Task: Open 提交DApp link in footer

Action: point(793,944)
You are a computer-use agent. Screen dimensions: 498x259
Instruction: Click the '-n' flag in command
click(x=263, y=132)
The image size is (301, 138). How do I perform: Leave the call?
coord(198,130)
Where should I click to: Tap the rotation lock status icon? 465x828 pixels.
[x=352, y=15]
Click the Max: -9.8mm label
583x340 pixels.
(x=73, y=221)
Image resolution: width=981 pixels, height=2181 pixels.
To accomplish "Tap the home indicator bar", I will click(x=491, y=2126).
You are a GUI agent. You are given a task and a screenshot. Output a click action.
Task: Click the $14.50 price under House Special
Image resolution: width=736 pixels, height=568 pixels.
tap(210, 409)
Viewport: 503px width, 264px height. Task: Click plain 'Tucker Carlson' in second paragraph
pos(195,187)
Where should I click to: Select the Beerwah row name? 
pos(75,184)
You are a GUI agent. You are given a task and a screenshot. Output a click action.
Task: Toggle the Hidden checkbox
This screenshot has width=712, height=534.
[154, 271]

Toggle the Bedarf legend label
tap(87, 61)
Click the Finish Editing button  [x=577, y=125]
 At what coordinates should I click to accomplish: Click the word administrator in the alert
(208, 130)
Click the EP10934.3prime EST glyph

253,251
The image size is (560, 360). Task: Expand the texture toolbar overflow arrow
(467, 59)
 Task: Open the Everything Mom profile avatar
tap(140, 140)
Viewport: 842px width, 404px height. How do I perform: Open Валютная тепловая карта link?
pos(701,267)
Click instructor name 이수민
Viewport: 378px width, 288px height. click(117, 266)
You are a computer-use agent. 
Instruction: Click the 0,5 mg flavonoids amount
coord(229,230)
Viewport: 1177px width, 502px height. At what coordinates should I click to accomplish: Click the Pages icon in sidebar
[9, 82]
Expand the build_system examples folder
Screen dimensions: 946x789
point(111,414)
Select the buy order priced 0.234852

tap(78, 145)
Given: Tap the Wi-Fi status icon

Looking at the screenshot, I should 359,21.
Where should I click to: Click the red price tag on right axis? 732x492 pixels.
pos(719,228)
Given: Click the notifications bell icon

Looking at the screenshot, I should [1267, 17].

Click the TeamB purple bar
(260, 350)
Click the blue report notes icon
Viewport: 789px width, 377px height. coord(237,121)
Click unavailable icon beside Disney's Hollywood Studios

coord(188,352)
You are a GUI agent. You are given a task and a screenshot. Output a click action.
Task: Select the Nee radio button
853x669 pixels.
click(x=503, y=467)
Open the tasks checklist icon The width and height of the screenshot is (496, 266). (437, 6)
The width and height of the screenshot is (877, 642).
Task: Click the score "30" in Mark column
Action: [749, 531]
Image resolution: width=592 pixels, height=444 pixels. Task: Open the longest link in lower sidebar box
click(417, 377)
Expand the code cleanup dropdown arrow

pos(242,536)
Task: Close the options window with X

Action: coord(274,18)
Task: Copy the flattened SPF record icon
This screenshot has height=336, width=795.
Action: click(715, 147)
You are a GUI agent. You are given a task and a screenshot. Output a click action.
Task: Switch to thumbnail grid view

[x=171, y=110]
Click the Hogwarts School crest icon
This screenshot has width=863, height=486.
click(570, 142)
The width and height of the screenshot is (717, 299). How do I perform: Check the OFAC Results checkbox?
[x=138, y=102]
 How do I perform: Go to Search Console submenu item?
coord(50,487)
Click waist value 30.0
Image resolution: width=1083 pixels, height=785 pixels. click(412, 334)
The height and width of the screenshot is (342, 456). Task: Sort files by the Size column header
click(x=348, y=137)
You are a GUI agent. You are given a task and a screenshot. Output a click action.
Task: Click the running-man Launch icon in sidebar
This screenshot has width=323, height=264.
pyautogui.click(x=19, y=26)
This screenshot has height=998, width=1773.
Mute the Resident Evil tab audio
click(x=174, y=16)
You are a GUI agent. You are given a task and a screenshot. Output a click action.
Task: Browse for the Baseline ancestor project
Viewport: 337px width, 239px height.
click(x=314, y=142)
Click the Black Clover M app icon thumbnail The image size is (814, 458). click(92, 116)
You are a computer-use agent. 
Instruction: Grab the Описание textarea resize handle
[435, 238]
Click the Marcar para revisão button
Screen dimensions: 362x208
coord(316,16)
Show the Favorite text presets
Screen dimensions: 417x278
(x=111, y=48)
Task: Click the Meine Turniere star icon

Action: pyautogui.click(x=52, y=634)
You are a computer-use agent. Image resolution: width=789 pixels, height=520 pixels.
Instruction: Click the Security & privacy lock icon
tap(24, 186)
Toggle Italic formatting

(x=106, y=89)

Request – Replace every occurrence of "GUI agent" with "interface agent" throughout the data above, and give all of the lines again with nothing else changed.

The result –
Task: Open 提交DApp link in footer

Action: point(793,944)
You are a computer-use agent. Screen dimensions: 498x259
Instruction: Click the '-n' flag in command
click(x=263, y=132)
The image size is (301, 138). How do I perform: Leave the call?
coord(198,130)
Where should I click to: Tap the rotation lock status icon? 465x828 pixels.
[x=352, y=15]
Click the Max: -9.8mm label
583x340 pixels.
(x=73, y=221)
Image resolution: width=981 pixels, height=2181 pixels.
To accomplish "Tap the home indicator bar", I will click(x=491, y=2126).
You are a interface agent. You are given a task and a screenshot. Output a click action.
Task: Click the $14.50 price under House Special
Image resolution: width=736 pixels, height=568 pixels.
tap(210, 409)
Viewport: 503px width, 264px height. Task: Click plain 'Tucker Carlson' in second paragraph
pos(195,187)
Where should I click to: Select the Beerwah row name? 
pos(75,184)
You are a interface agent. You are given a task and a screenshot. Output a click action.
Task: Toggle the Hidden checkbox
This screenshot has width=712, height=534.
[154, 271]

Toggle the Bedarf legend label
tap(87, 61)
Click the Finish Editing button  [x=577, y=125]
 At what coordinates should I click to accomplish: Click the word administrator in the alert
(208, 130)
Click the EP10934.3prime EST glyph

253,251
The image size is (560, 360). Task: Expand the texture toolbar overflow arrow
(467, 59)
 Task: Open the Everything Mom profile avatar
tap(140, 140)
Viewport: 842px width, 404px height. How do I perform: Open Валютная тепловая карта link?
pos(701,267)
Click instructor name 이수민
Viewport: 378px width, 288px height. click(117, 266)
You are a computer-use agent. 
Instruction: Click the 0,5 mg flavonoids amount
coord(229,230)
Viewport: 1177px width, 502px height. At what coordinates should I click to accomplish: Click the Pages icon in sidebar
[9, 82]
Expand the build_system examples folder
Screen dimensions: 946x789
point(111,414)
Select the buy order priced 0.234852

tap(78, 145)
Given: Tap the Wi-Fi status icon

Looking at the screenshot, I should 359,21.
Where should I click to: Click the red price tag on right axis? 732x492 pixels.
pos(719,228)
Given: Click the notifications bell icon

Looking at the screenshot, I should [1267, 17].

Click the TeamB purple bar
(260, 350)
Click the blue report notes icon
Viewport: 789px width, 377px height. coord(237,121)
Click unavailable icon beside Disney's Hollywood Studios

coord(188,352)
You are a interface agent. You are given a task and a screenshot. Output a click action.
Task: Select the Nee radio button
853x669 pixels.
click(x=503, y=467)
Open the tasks checklist icon The width and height of the screenshot is (496, 266). (437, 6)
The width and height of the screenshot is (877, 642).
Task: Click the score "30" in Mark column
Action: [749, 531]
Image resolution: width=592 pixels, height=444 pixels. Task: Open the longest link in lower sidebar box
click(417, 377)
Expand the code cleanup dropdown arrow

pos(242,536)
Task: Close the options window with X

Action: coord(274,18)
Task: Copy the flattened SPF record icon
This screenshot has height=336, width=795.
Action: click(715, 147)
You are a interface agent. You are given a task and a screenshot. Output a click action.
Task: Switch to thumbnail grid view

[x=171, y=110]
Click the Hogwarts School crest icon
This screenshot has width=863, height=486.
click(570, 142)
The width and height of the screenshot is (717, 299). How do I perform: Check the OFAC Results checkbox?
[x=138, y=102]
 How do I perform: Go to Search Console submenu item?
coord(50,487)
Click waist value 30.0
Image resolution: width=1083 pixels, height=785 pixels. click(412, 334)
The height and width of the screenshot is (342, 456). Task: Sort files by the Size column header
click(x=348, y=137)
You are a interface agent. You are given a task and a screenshot. Output a click action.
Task: Click the running-man Launch icon in sidebar
This screenshot has width=323, height=264.
pyautogui.click(x=19, y=26)
This screenshot has height=998, width=1773.
Mute the Resident Evil tab audio
click(x=174, y=16)
You are a interface agent. You are given a task and a screenshot. Output a click action.
Task: Browse for the Baseline ancestor project
Viewport: 337px width, 239px height.
click(x=314, y=142)
Click the Black Clover M app icon thumbnail The image size is (814, 458). click(92, 116)
You are a computer-use agent. 
Instruction: Grab the Описание textarea resize handle
[435, 238]
Click the Marcar para revisão button
Screen dimensions: 362x208
coord(316,16)
Show the Favorite text presets
Screen dimensions: 417x278
(x=111, y=48)
Task: Click the Meine Turniere star icon

Action: pyautogui.click(x=52, y=634)
You are a computer-use agent. Image resolution: width=789 pixels, height=520 pixels.
Instruction: Click the Security & privacy lock icon
tap(24, 186)
Toggle Italic formatting

(x=106, y=89)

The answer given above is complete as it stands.